Profit-driven evolutionary decision tree classifier.

The ProfTree classifier is a decision tree classifier that is trained using a genetic algorithm. The genetic algorithm is used to evolve a population of trees over multiple generations. The fitness of each tree is evaluated using a fitness function, which is used to select the best trees for crossover and mutation.

Parameters:

tp_costfloat or array-like, shape=(n_samples,), default=0.0

Cost of true positives. If float, then all true positives have the same cost. If array-like, then it is the cost of each true positive classification. Is overwritten if another tp_cost is passed to the fit method.

Note

It is not recommended to pass instance-dependent costs to the __init__ method. Instead, pass them to the fit method.

fp_costfloat or array-like, shape=(n_samples,), default=0.0

Cost of false positives. If float, then all false positives have the same cost. If array-like, then it is the cost of each false positive classification. Is overwritten if another fp_cost is passed to the fit method.

Note

It is not recommended to pass instance-dependent costs to the __init__ method. Instead, pass them to the fit method.

fp_costfloat or array-like, shape=(n_samples,), default=0.0

Cost of false positives. If float, then all false positives have the same cost. If array-like, then it is the cost of each false positive classification. Is overwritten if another fp_cost is passed to the fit method.

Note

It is not recommended to pass instance-dependent costs to the __init__ method. Instead, pass them to the fit method.

fn_costfloat or array-like, shape=(n_samples,), default=0.0

Cost of false negatives.
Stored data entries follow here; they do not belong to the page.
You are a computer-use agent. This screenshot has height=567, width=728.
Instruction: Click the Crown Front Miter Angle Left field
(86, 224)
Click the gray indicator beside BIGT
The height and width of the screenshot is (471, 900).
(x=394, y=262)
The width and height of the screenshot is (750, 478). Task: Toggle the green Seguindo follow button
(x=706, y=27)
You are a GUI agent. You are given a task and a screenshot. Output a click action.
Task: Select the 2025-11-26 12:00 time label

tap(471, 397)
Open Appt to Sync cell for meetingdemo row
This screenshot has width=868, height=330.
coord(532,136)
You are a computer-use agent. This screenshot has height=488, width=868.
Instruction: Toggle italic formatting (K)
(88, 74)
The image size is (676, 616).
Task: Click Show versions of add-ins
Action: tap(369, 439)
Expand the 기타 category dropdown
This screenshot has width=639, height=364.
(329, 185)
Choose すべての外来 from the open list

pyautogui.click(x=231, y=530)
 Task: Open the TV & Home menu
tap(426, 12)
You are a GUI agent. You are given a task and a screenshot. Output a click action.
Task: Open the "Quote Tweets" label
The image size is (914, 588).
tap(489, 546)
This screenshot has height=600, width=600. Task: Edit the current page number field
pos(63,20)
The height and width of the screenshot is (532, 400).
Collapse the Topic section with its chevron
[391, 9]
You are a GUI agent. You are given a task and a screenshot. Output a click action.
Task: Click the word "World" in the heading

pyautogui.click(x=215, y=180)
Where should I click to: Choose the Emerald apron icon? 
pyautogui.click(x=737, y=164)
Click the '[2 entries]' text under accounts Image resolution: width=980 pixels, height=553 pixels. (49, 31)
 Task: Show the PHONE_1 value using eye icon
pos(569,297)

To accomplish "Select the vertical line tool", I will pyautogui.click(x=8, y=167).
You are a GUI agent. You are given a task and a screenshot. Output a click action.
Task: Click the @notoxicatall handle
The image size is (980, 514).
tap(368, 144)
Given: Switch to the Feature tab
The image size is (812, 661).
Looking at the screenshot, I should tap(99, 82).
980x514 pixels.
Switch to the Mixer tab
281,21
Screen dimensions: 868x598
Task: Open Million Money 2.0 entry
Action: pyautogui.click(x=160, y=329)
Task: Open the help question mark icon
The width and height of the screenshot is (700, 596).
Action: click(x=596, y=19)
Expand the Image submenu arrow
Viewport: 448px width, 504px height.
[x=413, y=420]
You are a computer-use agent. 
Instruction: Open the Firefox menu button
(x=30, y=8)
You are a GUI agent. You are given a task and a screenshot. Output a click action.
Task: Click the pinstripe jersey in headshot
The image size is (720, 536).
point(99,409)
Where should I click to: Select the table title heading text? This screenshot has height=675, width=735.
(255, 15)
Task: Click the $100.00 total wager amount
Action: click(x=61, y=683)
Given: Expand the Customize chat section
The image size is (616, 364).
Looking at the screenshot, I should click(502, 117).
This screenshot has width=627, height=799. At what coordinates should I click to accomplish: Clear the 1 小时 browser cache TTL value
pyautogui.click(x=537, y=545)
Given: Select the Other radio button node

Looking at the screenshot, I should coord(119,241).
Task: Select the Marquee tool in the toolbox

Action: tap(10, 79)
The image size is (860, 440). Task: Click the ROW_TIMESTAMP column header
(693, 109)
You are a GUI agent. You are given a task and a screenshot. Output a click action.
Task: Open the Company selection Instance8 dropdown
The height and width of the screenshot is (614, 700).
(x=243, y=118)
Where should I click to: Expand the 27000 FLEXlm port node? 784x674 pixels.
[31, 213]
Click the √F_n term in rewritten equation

If float, then all false negatives have the same cost. If array-like, then it is the cost of each false negative classification. Is overwritten if another fn_cost is passed to the fit method.

Note

It is not recommended to pass instance-dependent costs to the __init__ method. Instead, pass them to the fit method.

lossMetric or None

Fitness function for the genetic algorithm to maximize. If None, the max_profit_score is used.

alphafloat, default=0.0

Complexity penalty for the fitness function. A way to control overfitting.

When alpha is 0.0, the fitness function is not penalized for the amount of nodes in the tree. When alpha is greater than 0.0, the fitness function is penalized for the amount of nodes in the tree.

patienceint, default=100

Number of iterations to wait for improvement before stopping early.

tolerancefloat, default=1e-4

Minimum relative improvement in fitness required to consider a solution better.

max_iterint, default=1000

Maximum number of iterations / number of generations the GA is run.

max_depthint or None, default=10

Maximum depth of the tree. Computation time scales exponentially with depth, be careful with higher values.

min_samples_splitint or float, default=20

The minimum number of samples required to split an internal node:

If int, then consider min_samples_split as the minimum number.
If float, then min_samples_split is a fraction and ceil(min_samples_split * n_samples) are the minimum number of samples for each split.

min_samples_leafint or float, default=7

The minimum number of samples required to be at a leaf node. A split point at any depth will only be considered if it leaves at least min_samples_leaf training samples in each of the left and right branches. This may have the effect of smoothing the model, especially in regression.

If int, then consider min_samples_leaf as the minimum number.
If float, then min_samples_leaf is a fraction and ceil(min_samples_leaf * n_samples) are the minimum number of samples for each node.

population_sizeint or None, default=None

Number of decision trees in the population. If None, population_size is set to 10 * n_features. Will be at least 2 trees.

crossover_ratefloat, default=0.2

Probability of crossover. Must be in [0, 1].